The language of Section 51 is clear as to gubernatorial appointments of such executive branch officials as members of administrative boards and commissions and department and division heads, positions that are generally created by statute. But its application to a vacancy in an office that was created by the constitution, outside the executive branch, where the initial appointments do not require Senate approval, is not readily apparent.

Article IV, Section 51 has been interpreted by the Missouri Supreme Court only once, in Bank of Washington v. McAuliffe,676 S.W.2d 483 (Mo.banc 1984). The fact that no opinion in that case could garner the support of four judges demonstrates how difficult it is to reconcile the general appointment power in Article IV, Section 4 with the language of Section 51. Moreover, in McAuliffe the court considered only the application of Section 51 to an office that must, by statute, be filled with the advice and consent of the Senate. See id. at 490. It did not reach the even more difficult question of whether Section 51 imposes a Senate approval requirement on vacancies that fall outside "the senate's supervisory function over permanent appointments." Id. at 487.

Neither the case law nor the language of the constitution clearly answers the question you pose. That uncertainty presents a significant problem: it creates a basis for challenging an apportionment plan adopted with the vote of a person appointed to fill a vacancy without Senate approval. A successful challenge might result in a holding that the plan is void, thus casting the matter before the judicial panels contemplated by Article III, Sections 2 and 7. Regardless of the outcome, the mere process of litigating the question might delay submission of the matter to the judicial panel, frustrating the carefully planned timing of Article III, Sections 2 and 7, with the possible result that there is no plan in place before candidate filing begins in 2002. To avoid that result, we recommend that you seek the advice and consent of the Senate for any vacancy appointments to the apportionment commissions.

CONCLUSION
Our response to your questions (1) and (2) is that the governor has authority to fill a vacancy on the apportionment commissions. Our response to your questions (3) and (4) is that you are directed by the Constitution to do so.

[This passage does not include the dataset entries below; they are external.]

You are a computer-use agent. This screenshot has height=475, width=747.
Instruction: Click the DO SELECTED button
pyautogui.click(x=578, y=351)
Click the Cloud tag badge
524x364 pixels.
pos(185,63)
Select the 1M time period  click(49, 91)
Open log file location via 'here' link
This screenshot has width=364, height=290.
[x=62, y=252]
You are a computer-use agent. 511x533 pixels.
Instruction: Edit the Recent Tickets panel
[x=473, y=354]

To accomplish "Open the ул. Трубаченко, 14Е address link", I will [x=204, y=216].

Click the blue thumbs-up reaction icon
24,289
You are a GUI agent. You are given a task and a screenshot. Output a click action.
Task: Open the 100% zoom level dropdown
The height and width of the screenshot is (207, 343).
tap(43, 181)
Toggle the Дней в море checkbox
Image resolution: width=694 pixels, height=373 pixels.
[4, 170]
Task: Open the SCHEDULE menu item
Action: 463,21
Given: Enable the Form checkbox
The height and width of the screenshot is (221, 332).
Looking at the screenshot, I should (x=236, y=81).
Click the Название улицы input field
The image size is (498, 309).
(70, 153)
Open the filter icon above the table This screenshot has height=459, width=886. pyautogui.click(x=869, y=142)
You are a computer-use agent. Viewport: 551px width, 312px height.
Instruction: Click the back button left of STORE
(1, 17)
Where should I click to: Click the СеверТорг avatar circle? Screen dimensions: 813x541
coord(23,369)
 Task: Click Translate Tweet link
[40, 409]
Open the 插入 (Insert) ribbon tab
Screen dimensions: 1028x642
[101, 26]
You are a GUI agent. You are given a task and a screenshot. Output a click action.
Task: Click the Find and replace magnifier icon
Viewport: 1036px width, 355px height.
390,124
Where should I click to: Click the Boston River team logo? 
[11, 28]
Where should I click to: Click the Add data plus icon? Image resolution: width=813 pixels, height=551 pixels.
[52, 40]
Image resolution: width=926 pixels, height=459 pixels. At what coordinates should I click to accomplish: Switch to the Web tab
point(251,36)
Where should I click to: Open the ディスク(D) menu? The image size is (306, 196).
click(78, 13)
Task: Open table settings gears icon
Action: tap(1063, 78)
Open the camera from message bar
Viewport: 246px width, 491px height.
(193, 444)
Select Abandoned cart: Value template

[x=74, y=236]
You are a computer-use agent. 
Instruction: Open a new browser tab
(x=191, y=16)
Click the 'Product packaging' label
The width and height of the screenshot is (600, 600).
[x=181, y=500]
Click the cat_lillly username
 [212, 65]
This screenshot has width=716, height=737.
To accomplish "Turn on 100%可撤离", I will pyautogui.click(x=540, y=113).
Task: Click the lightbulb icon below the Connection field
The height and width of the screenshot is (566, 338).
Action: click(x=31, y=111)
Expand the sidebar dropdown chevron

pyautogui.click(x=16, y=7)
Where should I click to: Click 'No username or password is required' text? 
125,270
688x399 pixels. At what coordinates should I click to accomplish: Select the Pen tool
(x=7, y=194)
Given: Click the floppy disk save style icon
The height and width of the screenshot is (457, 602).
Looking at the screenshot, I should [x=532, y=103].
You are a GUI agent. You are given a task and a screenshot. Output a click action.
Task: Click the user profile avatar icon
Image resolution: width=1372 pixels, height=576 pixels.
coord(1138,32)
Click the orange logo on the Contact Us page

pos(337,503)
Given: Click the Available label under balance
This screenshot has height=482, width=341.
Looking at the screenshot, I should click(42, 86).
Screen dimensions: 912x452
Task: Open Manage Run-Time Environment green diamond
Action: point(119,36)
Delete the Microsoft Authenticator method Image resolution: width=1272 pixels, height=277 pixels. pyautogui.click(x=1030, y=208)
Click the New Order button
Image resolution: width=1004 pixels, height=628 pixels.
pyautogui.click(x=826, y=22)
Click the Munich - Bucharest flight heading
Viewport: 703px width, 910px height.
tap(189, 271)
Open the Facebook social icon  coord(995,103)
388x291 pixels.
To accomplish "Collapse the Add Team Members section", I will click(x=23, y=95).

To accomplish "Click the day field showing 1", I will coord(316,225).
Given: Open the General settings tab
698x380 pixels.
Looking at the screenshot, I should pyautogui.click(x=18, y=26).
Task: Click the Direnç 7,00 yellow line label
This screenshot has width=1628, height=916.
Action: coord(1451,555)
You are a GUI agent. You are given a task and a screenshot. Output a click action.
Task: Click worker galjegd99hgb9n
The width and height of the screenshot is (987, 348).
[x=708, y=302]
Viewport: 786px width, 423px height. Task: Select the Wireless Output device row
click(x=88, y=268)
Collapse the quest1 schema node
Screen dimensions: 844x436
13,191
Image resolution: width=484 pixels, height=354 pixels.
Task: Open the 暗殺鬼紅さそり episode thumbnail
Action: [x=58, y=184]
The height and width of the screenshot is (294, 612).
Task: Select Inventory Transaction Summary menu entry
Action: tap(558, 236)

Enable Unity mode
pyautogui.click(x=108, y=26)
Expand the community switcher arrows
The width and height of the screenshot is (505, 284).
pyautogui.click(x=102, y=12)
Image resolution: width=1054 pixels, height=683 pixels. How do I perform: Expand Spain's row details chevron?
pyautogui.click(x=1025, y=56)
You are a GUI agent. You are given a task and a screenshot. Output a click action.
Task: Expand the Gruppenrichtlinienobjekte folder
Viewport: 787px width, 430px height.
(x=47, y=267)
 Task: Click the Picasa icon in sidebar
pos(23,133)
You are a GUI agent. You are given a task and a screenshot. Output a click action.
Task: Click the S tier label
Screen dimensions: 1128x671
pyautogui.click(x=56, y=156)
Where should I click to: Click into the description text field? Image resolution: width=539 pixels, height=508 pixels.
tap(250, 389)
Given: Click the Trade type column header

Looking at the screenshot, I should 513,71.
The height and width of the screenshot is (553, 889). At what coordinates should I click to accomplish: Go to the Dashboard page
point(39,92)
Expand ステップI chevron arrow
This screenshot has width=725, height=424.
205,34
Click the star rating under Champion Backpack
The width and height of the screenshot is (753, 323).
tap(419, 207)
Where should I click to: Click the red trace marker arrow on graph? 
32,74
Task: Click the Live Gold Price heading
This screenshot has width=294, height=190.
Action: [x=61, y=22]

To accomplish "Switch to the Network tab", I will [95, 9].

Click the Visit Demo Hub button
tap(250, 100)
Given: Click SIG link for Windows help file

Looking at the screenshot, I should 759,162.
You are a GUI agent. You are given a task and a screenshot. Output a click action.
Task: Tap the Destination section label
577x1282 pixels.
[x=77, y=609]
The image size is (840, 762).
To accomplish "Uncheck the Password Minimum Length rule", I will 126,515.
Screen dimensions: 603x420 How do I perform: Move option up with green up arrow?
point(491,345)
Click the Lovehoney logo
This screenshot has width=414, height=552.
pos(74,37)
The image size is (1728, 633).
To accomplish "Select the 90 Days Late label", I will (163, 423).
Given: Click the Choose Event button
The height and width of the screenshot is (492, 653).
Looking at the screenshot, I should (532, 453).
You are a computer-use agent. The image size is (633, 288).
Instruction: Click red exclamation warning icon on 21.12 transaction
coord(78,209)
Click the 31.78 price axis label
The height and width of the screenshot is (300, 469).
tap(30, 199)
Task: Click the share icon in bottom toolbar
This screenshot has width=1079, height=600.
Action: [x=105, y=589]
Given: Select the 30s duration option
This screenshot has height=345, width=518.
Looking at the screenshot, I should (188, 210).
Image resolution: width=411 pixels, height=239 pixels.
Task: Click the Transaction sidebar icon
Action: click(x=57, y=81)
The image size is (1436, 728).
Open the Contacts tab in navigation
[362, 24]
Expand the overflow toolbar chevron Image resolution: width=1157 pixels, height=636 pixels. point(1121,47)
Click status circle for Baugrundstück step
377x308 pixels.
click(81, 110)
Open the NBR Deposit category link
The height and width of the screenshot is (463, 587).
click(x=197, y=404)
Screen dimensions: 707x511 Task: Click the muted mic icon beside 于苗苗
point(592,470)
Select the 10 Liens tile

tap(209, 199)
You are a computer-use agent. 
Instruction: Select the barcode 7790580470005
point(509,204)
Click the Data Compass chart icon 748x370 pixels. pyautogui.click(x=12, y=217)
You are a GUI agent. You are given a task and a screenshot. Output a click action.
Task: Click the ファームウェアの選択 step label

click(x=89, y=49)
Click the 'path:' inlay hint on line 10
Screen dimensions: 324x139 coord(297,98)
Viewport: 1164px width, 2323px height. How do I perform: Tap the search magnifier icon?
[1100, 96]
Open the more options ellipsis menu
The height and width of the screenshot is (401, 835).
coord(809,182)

Our response to your question (6) and to the first part of your question (5) is that you need not select a person from a list provided to you by a party committee pursuant to Article III, Sections 2 and 7. Our response to the second part of your question (5) is that when appointing a person to fill a vacancy on the House commission, you must appoint someone who resides in the district for which there is a vacancy. And our response to your question (7) is that although there is no clear requirement that you do so, you should submit appointments to fill vacancies on the commissions to the Senate for its advice and consent.

Sincerely,

JEREMIAH W. (JAY) NIXON Attorney General

1 There is no constitutional nor statutory instruction as to the timing of such appointments. They presumably must be made within a reasonable time.